Dykeopolis
(The Gayness: Love and Hate in America)

Gender, sex, sexuality… Are we inventing something new or has it all been done before? How does misogyny influence homophobia and transphobia? Kimberly Dark offers funny, scandalous, true and titillating tales about the roots of our gendered desires, fears and anger. This performance takes the audience on a journey across time and cultures to explore the themes that feel closest to home. Dark’s shows have twice been on Curve magazine’s top ten lesbian theatre performances of the year – come see why.
Reviews
Kimberly Dark is a fantastic storyteller, a skill she wields with quiet power in Dykeopolis. Part educational conversation, part compelling performance art, the show tackles issues of gender, sexuality and societal expectations, with Dark using her own experiences to guide the audience through a meditation on the invasive nature of sexism and homophobia. Pure entertainment this show is not—it’s often more an artistic education workshop than a theatrical performance. But time spent listening to Dark speak is well worth it, and her eloquent and moving delivery makes the hour of the show fly by, even while you grapple with some heavy subject matter and big ideas.”

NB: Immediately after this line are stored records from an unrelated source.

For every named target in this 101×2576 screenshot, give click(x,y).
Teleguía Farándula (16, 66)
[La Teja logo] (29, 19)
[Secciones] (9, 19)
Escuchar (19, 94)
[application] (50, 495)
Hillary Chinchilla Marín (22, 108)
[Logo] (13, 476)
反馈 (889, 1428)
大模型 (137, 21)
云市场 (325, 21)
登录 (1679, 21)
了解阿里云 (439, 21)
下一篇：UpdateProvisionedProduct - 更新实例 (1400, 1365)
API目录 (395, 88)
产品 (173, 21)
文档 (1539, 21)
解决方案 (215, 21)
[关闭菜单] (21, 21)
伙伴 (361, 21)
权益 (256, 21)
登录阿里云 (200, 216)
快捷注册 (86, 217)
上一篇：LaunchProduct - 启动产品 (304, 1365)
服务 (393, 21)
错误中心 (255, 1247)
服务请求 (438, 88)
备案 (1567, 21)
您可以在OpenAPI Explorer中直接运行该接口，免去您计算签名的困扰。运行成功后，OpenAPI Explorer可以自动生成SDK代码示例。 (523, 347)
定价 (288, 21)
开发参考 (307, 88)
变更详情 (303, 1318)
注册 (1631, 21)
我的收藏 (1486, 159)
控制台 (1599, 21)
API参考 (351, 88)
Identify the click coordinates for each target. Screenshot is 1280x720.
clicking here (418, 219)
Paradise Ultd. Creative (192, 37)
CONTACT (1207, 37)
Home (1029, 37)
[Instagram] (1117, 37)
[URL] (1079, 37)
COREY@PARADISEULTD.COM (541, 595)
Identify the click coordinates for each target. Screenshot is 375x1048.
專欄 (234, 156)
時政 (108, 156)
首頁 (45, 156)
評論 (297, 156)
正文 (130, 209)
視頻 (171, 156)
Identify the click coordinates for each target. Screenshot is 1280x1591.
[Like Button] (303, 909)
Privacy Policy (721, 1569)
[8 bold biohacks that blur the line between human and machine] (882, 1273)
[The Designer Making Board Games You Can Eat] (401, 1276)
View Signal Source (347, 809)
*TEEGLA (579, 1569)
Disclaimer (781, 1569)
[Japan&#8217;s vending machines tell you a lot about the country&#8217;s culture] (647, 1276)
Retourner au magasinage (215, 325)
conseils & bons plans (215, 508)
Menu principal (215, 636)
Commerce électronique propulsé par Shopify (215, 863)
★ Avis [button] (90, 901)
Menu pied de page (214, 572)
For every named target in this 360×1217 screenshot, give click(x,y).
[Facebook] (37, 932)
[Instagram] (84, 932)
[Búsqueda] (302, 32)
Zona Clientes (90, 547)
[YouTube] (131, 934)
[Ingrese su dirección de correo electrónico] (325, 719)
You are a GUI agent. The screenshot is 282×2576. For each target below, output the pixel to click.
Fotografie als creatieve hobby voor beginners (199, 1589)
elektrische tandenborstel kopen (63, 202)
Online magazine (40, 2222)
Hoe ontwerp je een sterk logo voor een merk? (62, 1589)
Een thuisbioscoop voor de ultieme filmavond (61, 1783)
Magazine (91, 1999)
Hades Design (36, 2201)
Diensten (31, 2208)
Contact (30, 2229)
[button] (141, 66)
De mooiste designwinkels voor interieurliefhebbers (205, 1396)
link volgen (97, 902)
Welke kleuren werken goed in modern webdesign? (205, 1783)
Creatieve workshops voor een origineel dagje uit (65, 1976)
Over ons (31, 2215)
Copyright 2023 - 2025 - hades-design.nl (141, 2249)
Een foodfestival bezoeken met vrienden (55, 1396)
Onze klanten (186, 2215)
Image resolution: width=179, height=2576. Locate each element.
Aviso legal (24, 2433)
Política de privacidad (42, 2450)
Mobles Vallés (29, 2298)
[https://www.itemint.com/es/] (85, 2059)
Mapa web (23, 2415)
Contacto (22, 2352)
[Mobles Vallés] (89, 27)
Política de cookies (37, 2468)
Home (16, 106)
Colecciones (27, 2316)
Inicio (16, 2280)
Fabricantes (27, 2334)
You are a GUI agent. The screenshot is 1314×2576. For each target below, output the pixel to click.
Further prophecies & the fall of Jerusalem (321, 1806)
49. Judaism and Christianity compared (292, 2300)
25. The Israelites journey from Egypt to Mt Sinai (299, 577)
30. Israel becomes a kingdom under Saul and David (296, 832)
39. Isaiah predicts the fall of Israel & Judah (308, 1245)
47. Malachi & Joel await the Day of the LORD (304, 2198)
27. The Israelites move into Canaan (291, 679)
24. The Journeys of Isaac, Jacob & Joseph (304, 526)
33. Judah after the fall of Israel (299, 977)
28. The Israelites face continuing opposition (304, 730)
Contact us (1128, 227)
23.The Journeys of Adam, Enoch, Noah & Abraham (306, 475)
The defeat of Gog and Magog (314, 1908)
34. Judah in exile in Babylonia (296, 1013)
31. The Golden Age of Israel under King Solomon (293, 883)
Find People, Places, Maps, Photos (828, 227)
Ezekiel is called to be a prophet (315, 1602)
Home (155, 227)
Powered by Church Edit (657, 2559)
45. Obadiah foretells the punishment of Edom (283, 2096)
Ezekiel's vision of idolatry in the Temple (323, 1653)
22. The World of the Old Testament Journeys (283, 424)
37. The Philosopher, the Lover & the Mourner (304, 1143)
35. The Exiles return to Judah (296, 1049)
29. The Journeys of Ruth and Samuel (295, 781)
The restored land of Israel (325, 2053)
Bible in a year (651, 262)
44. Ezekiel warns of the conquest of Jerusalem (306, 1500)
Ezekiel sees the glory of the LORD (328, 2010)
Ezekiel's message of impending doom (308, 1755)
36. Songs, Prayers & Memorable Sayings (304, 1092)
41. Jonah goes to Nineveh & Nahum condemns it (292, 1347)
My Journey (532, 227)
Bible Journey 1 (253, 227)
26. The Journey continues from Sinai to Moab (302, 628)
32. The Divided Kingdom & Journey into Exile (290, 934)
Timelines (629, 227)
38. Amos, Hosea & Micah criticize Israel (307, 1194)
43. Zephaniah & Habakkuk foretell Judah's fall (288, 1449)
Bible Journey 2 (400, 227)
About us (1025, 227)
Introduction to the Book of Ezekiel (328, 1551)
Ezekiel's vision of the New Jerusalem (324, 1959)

– The Vue, Edmonton, Alberta
"Dark presents a series of warm and touching tales — often funny, sometimes painful — about love, gender roles, language, cultural differences and sexism. The San Diego native is a master storyteller, breathing life into memories about her first girl crush, her first lover, and trying to hide her sexuality from a cop who might not be so tolerant.”
– Edmonton Review
"[Dykeopolis] radicalizes an awakening within the audience... Dark is cheeky, sexy and a complete riot. She addresses really serious social issues but without aggressive angry activism."
– idigyourgirlfriend
"She is a relaxed and powerful speaker, connecting effectively with the audience and owning the stage with just a chair and a hardbound journal. Her richly intimate stories provided provocative and compelling examples of the ways that gender and sexuality interconnect and that homophobia arises out of misogyny. And her presentation was skilfully designed to reach people with a wide range of experience and comfort level with the subject matter, for example clarifying her definition of the word “queer”. But as soon as the audience felt comfortable, she jolted them out of that ease and then laughed, “You thought I was going to be a nice lesbian, didn’t you?” The narrative flows smoothly from story to concept to the next story, from the tangible intensity of a first teenage attraction to finding a balance between protecting a partner’s safety and protecting her pride in an encounter with a macho Mexican cop."